Thank you! Not only I 100% agree with you, you've also managed to provide a few terms and phrases I've been missing, which could've cut my previous comment down to 1/4 of its size, without loss of meaning. Specifically:

- "chocolate covered broccoli"

- "catalyst for learning"

- "inspiration to learn"

> I learned and practiced most of my English from playing video games, and they were the catalyst to make me WANT to learn English, but they didn't exactly teach* me English.*

English is my second language, and I've also learned most of it from video games. Mostly from exposure, but initially through focused effort - I still vividly remember that time when I was maybe 10 or 12 years old, when I made screenshots from loading screens in Star Trek: Generations, and printed them out on paper, one by one, directly from MS Paint, to take back into my room and meticulously translate the story text on those screens, looking up every single word in an English->Polish dictionary. I also remember keeping that dictionary around when playing Fallout 1. The need to understand the stories and dialogues in games is what bootstrapped my English.

> I bet if you sample today's scientists and engineers at places like NASA, you'd probably find that a lot of them loved watching Star Trek/Star Wars as kids. So while sci-fi hasn't taught them how to work with Schrodinger's equation, it probably had a major part of what sparked their motivation to get started.

I agree. And Star Trek is, in fact, what got me interested in STEM. I owe my entire career and most of who I am as a person, to early exposure to captain Picard and the adventures of Enterprise-D.

(A lot of my early STEM self-education was driven by trying to understand the so-called "technobabble", which - at least in TNG - actually made sense. Probably because, in those days, they had proper scientific advisors.)

> Games probably do that too, and then some, thanks to interactivity.

Yup. I mentioned KSP for a reason - not only have I read the accounts of parents impressed by how much advanced math and physics their 8-12 years old kids can pick up, just for the sake of getting better at the game, but myself I also learned these things for the same reason. While Star Trek is what got me interested in space in the first place, KSP is what got me to finally grok how orbital mechanics and rocketry work in reality. It also made me no longer able to fully enjoy any space travel fiction, except for diamond-hard sci-fi.

:D

I should probably give KSP a try again. I guess there's an initial threshold I got to power through first, as I got a bit exhausted after the first mission hehe.

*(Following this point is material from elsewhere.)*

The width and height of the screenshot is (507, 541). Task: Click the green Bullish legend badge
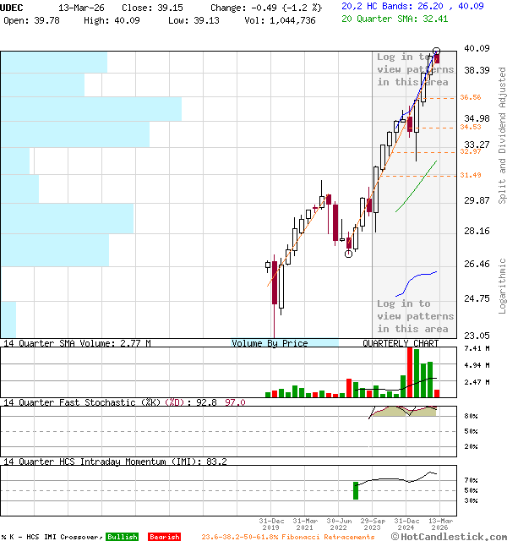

I'm actually working now on a game of my own, with themes of science, and it's indeed a game-first approach rather than an educational game, but I do hope to maybe inspire some ideas and motivation with at least a few players.

I totally believe there's a lot of untapped potential in this area, and advancing towards cracking learning motivation + capabilities could have a huge impact.

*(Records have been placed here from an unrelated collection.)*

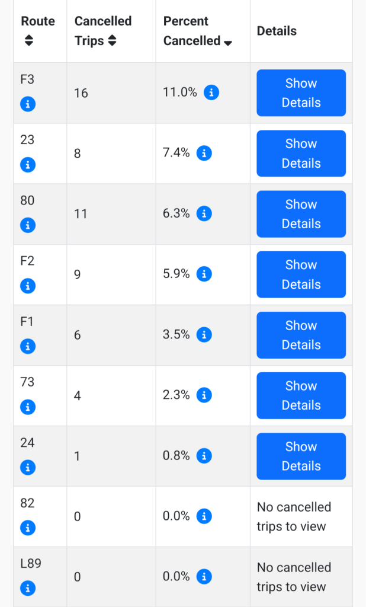Click the info icon under route L89
The height and width of the screenshot is (607, 366).
click(28, 589)
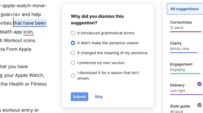The height and width of the screenshot is (113, 203).
Task: Select "reason that isn't shown" radio option
Action: 73,75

> I should probably give KSP a try again. I guess there's an initial threshold I got to power through first, as I got a bit exhausted after the first mission hehe.

What made all the difference for me was a mod (Kerbal Engineering ...something?) that calculated ∆v for each stage as you were building your rocket. Coupled with a ∆v "subway map" of the game's solar system, this solved the problem of running out of fuel half-way through the mission. I eventually learned how to do the math on my own, but I would've given up long before that happened, if not for this mod. It's been some time since I last played KSP, but I hear that this functionality is now built into the stock game.

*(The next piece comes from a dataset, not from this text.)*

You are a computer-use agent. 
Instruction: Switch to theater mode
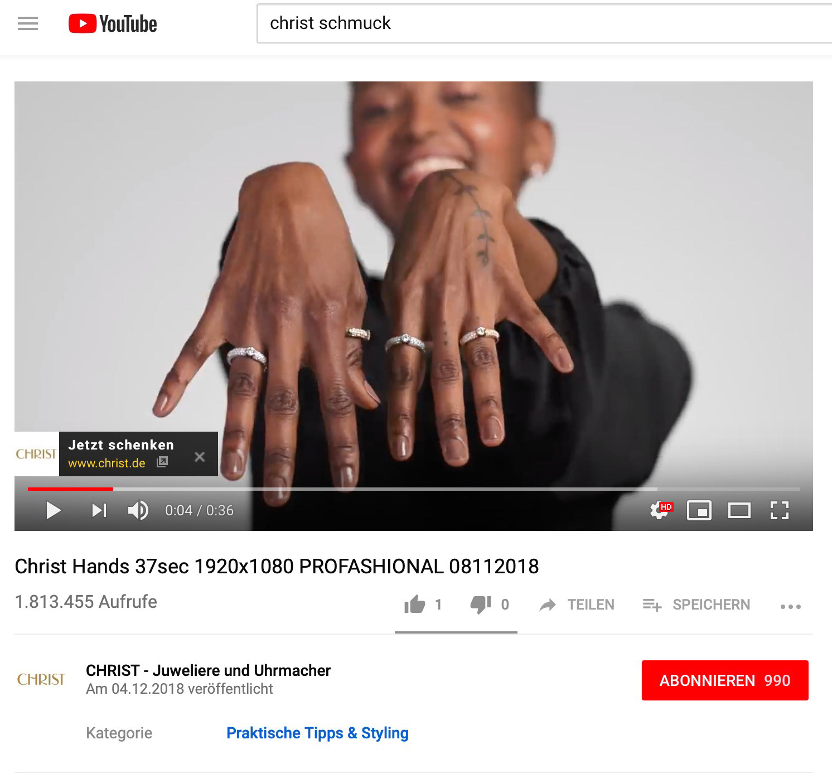click(x=739, y=510)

Good luck with your game! Give me a shout if and when you need someone to play-test it :).

They put something like that in ksp2. very useful, even if the numbers aren't 100% right.

Very glad I'm living in a post-ksp world, even of I'm not playing it, for the real life rocketry it enabled.

I recall encountering a simple domain-specific PL in school in the late 1980s that allowed physical systems to be easily modelled.